Accent on Living

ATLANTIC readers who still feel that food ought to have some flavor instead of none will find stout allies in J. Frank Dobie (page 98) and David S. Salsburg (page 79). We have all been slugged with so much propaganda from producers of the flavorless variety that we have come to regard the deficiency as our own rather than theirs. The passing years have destroyed our sense of taste, we are told, and as for those dishes so hungrily recalled from earlier days, prefreezer or prefrozen days, they must be largely our imagination.

It is not hard for a man to come to believe this proposition. Guilty being that he is, aware of what decades of tobacco and general wear and tear may have done to his sense of taste, he hesitates to insist on his own point of view to the contrary, especially when all the forces of law and order, big business, and true Americanism are shouting him down.

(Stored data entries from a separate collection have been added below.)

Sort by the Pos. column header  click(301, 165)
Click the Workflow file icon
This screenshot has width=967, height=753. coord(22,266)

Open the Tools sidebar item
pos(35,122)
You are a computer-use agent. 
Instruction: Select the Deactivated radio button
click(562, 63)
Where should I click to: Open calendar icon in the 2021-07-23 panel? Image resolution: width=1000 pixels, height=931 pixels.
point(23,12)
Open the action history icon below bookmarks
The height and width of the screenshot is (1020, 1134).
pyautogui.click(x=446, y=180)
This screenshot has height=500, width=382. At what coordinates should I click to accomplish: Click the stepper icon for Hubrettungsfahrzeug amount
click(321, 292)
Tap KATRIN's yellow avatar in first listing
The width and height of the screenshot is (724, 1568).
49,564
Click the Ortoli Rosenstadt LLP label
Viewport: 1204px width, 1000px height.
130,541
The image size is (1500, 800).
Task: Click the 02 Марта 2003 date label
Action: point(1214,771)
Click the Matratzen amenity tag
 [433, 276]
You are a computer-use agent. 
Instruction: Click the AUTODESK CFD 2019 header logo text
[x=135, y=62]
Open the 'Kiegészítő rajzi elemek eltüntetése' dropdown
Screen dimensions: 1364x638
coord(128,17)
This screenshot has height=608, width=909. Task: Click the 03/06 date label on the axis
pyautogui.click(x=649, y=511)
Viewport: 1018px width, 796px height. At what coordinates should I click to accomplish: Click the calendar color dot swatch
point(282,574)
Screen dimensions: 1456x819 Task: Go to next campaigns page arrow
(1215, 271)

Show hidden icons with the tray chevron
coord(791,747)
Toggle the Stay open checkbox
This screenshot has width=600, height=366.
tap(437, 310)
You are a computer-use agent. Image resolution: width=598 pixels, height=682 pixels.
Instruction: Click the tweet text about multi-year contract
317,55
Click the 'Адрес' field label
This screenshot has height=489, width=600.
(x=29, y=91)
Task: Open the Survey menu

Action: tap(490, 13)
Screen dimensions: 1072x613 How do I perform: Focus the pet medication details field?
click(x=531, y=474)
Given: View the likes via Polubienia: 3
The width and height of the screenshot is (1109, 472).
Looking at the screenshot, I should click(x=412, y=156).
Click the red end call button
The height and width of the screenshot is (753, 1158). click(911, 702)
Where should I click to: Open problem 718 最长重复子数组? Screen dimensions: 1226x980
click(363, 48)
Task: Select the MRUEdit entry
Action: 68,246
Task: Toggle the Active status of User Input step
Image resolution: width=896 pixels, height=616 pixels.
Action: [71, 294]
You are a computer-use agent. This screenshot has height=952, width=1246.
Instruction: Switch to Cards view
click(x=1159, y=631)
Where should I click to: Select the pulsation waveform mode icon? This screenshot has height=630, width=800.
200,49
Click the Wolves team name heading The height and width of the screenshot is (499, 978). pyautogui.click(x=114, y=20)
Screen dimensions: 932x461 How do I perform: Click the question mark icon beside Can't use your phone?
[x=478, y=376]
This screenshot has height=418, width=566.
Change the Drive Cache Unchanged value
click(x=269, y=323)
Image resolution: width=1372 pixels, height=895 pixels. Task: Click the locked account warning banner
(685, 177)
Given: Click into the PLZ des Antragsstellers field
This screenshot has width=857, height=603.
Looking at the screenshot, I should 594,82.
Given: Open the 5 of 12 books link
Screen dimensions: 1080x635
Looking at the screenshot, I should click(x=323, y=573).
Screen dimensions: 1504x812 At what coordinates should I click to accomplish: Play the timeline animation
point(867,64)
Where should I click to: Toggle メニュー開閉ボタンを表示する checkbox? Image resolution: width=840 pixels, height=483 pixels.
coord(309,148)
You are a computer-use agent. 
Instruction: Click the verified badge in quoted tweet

What keeps alive the spark of rebellion is the occasional chance encounter with things to eat that are still full of flavor and wonderfully exciting and satisfying, just as one remembers them to have been. The reminder may be no more than a few stalks of freshly cut asparagus or milky sweet corn, picked within the hour. Steaks of Tuscan and Norman beef reassured me that meat can be tasteful as well as tender. Any compliment to the beef in England usually brings the apologetic explanation that not much native beef is available and that this was probably “shipped in from the Argentine.” So be it: if Argentine beef tastes like that, forward Argentina! And there is beef to be had at Russell’s Market, in Sandwich on Cape Cod, of which every morsel is full flavored and appetizing. Nothing is left of a Russell steak, however large, but the thoroughly scraped bone; what would be debris in cuts from other markets simply becomes part of the feast. The proprietor, in this case, picks out his beef in person at the warehouse, and he has an unfailing sense of what it ought to be.

The commission men who buy cattle on the hoof for the Omaha packing houses are acute judges of what places like Russell’s Market will esteem. They know all the ranches and ranchers and, given a chance to wait for something out of the ordinary, they can select the unique best from thousands of animals. They are a quiet, friendly lot, usually identifiable by the elegant and immaculate Stetson hats of rather small shape that they like to wear, and at the end of the day they gather in one of the South Omaha saloons for whisky and easygoing talk.

An Omaha friend of mine, himself something of an expert on beef, once sat me down with a half-dozen commission men, one of whom had supplied him with a phenomenally fine side of beef of which I had been a beneficiary. I asked this commission man to give me his specifications for the ideal beef animal.

“First of all,” he said, “not too young. A year is a little too young. Green, y’ know.” He looked around the table, and the others nodded agreement. “About eighteen or twenty months, I’d say.”

General concurrence.

“Then, not too heavy.” More nods. “Critter that would butcher out at around 800 pounds?” All seemed to feel this was exactly right. “That’s about it,” the commission man concluded.

“But how can you be sure of quality?” I asked.

“Why, anyone,” the commission man replied, surprised at such a question, “anyone can tell that just by looking at them.”